The problem — Turn the material from the line containing "At what coordinates" through the end, both ends included, into a JSON list of strings with one string per line and blank lines omitted. Leave the pictures out of the answer.

(Some material)
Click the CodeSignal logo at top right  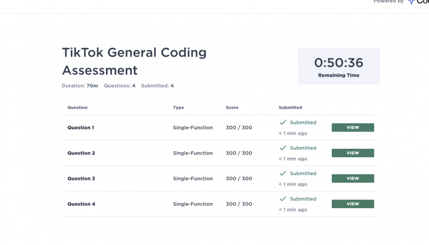[x=418, y=2]
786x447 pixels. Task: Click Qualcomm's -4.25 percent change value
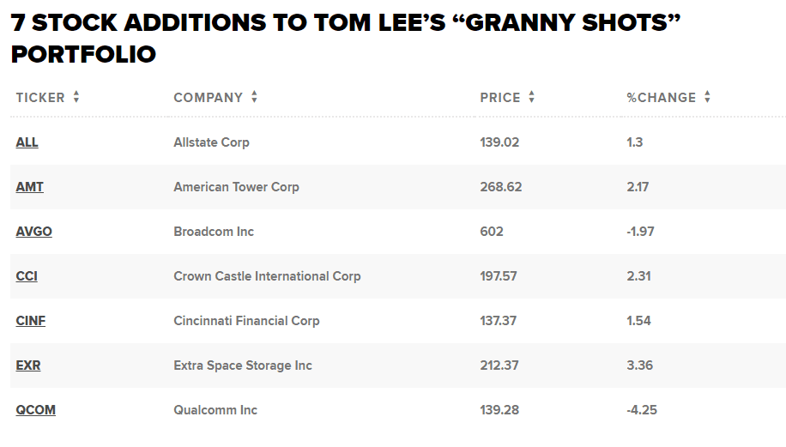(639, 410)
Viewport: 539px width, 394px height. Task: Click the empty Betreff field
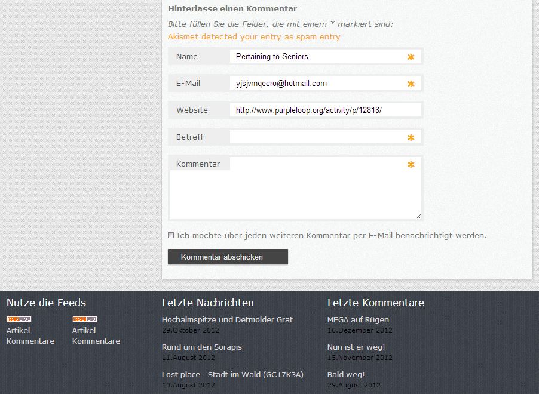click(x=317, y=137)
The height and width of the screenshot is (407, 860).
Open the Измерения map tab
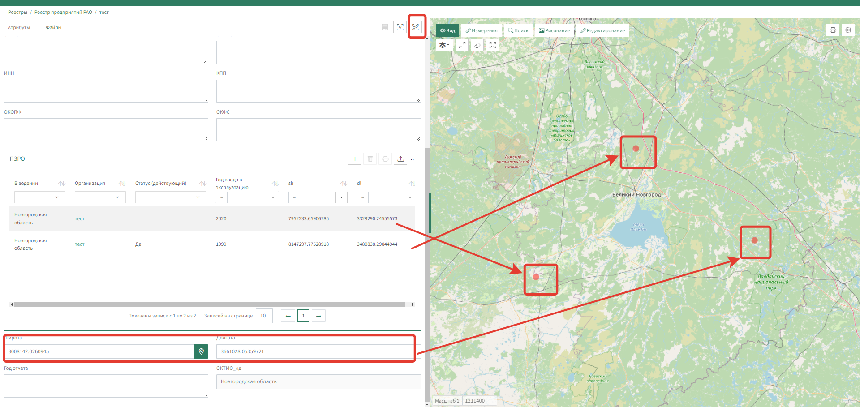(x=482, y=30)
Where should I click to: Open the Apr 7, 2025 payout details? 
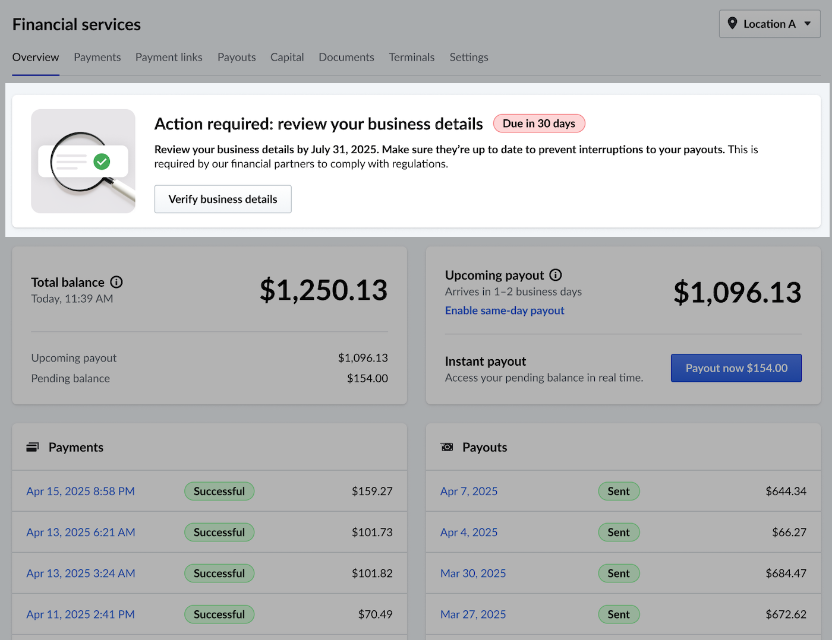(x=469, y=491)
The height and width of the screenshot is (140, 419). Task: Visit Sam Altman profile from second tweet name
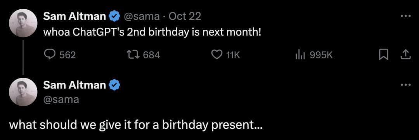click(74, 85)
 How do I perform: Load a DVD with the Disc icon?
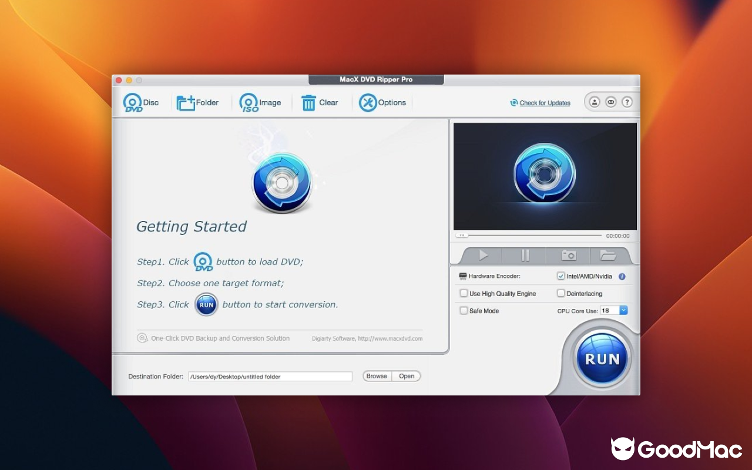click(x=133, y=102)
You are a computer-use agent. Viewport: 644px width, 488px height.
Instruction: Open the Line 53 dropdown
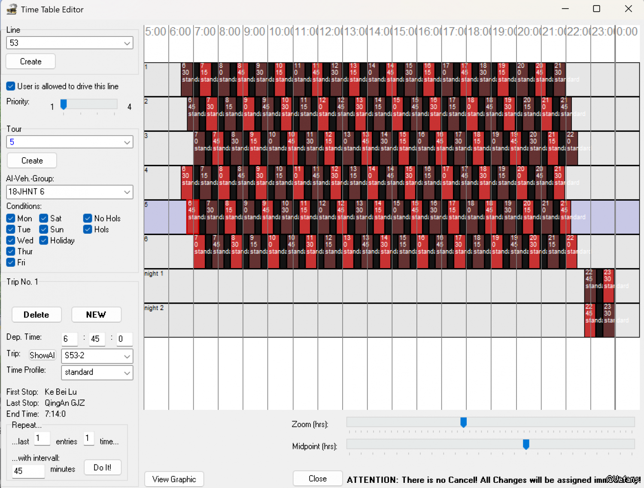click(70, 43)
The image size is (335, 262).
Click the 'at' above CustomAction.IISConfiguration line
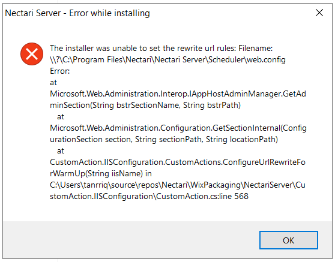tap(61, 151)
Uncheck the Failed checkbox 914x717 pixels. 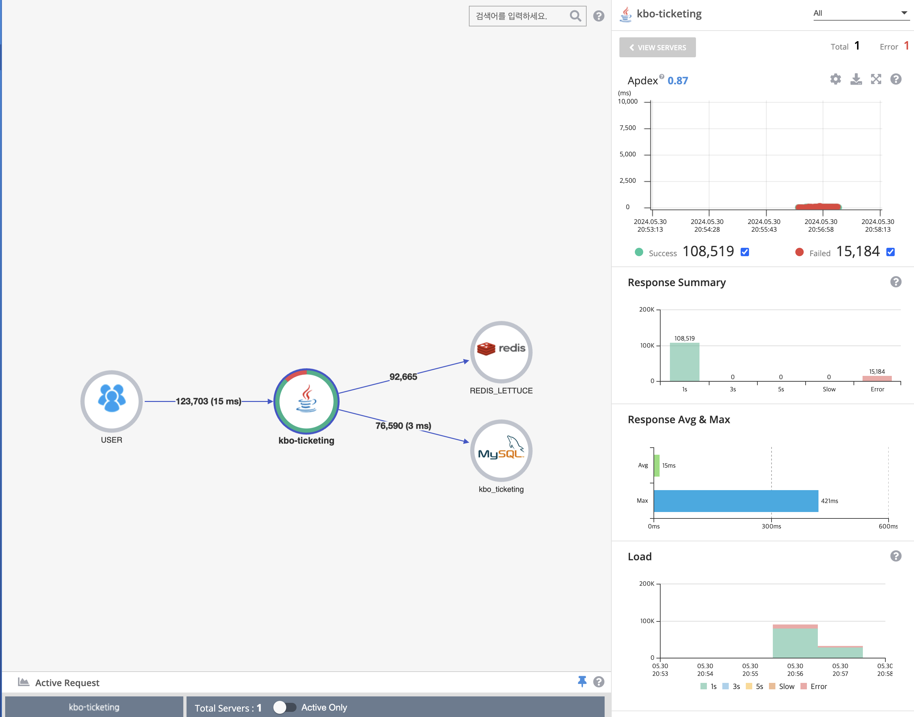point(891,252)
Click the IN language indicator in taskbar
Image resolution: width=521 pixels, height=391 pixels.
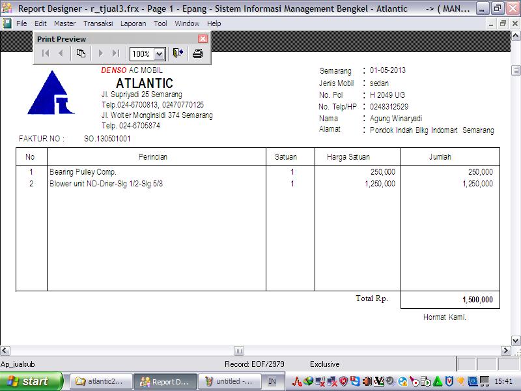[272, 381]
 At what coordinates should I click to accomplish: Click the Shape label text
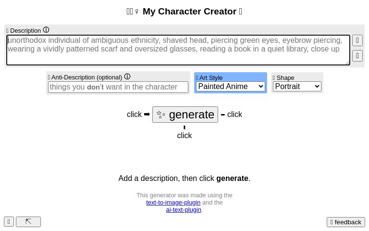[285, 77]
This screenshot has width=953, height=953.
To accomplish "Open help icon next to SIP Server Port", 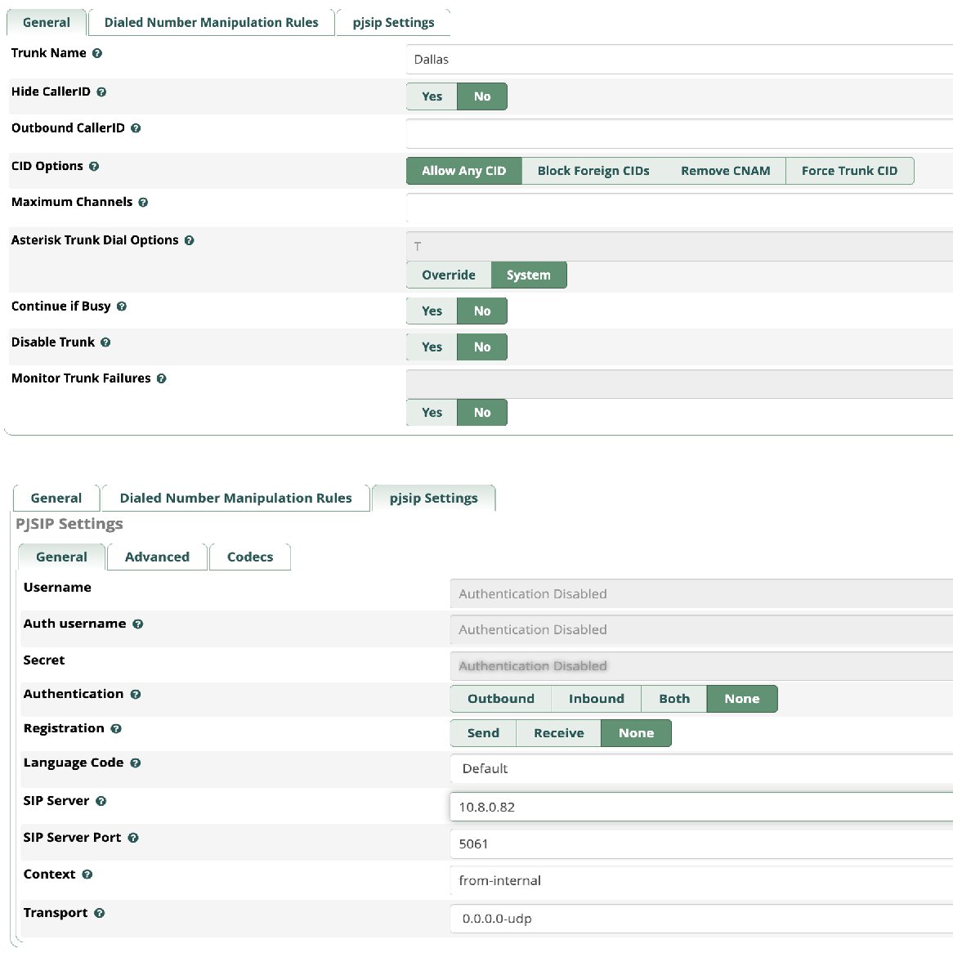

Exercise solution —
[
  " At what coordinates should I click to accomplish: Click the Shape label text",
  "[285, 77]",
  "This screenshot has width=953, height=953.",
  "To accomplish \"Open help icon next to SIP Server Port\", "
]